# Are some worms better than others?



## Gameface (Jun 7, 2008)

I'm wondering if any of you have a preference for worms from one place over another. I live right next to a Wal-Mart, so that's usually where the worms I buy come from. Is a worm a worm no matter where you got it? Is there anything in particular to look for when buying worms?

Thanks


----------



## Riverrat77 (Sep 7, 2007)

Open the package and poke them... if they jump and move right away, they're usually pretty fresh or at least in good shape. I check the dirt as well... if its all clumped up, its been passed through the worms in the container and its not fresh so they won't keep as long if you don't use them all. If its more of a soft powdery "mulch" looking stuff, those are probably the freshest worms you're going to find and they will be nice and healthy and keep for a while as long as you keep them cool. Where you buy them doesn't really matter I don't think. I'll buy them at Walmart unless all their packages have been there for a while but during the summer, they're pretty good about keeping a fresh supply. Don't buy the green ones.... they seem to die really quick and the green is just a gimmick. 8)


----------



## JAT83 (Sep 9, 2007)

Those are all good ideas, but another option is to go diggin' for them. I have always just gotten them straight out of the ground...good idea if you have the time!

Data lines:
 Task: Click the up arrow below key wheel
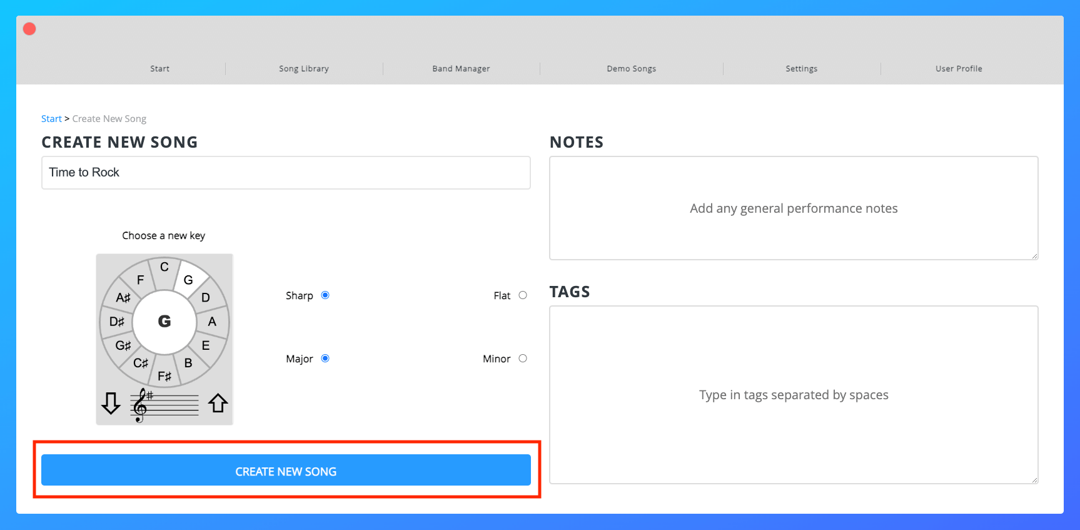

What you need to do:
1. In the thread about buying worms, what does it mean if the dirt in the container is all clumped up?
2. Write the next part of the thread about buying worms, picking up right after its final post.

Results of the tasks:
1. The dirt has already passed through the worms, so they aren't fresh and won't keep as long.

2.
----------



## truemule (Sep 12, 2007)

I've always gotten mine out of the garden the night before we go. Fresh, large and the fish love em.


----------



## LOAH (Sep 29, 2007)

As was said, definitely check for life before buying. If you have to ask a cashier for them (inside their walk-in or whatnot), let them know you'd like to check them first. They'll usually bring a few cans to choose from.

Walmart has a good value since their price is typically pretty low for 2 dozen worms, although often times I don't plan on using 24 worms in an outing and don't need that many. The Walmart worms aren't always very big either.

I like getting worms from gas stations, if I can. They usually have a local guy that brings them in (local worms, not Canadian) and they're typically huge compared to the worms at Walmart of Sportsman's Warehouse. Big fat worms make me feel better about my odds. Whether or not there's any truth to it, I don't care. I like them juicy.

Also, when they're bigger, they are easier to toss without added weights. Right now with the runoff, the lower sections of popular rivers and creeks aren't being pressured by very many fishermen. It's a perfect time to slide a worm up the line and drop it behind a big obstruction. A weightless nightcrawler will clean house right now on the Provo, no doubt.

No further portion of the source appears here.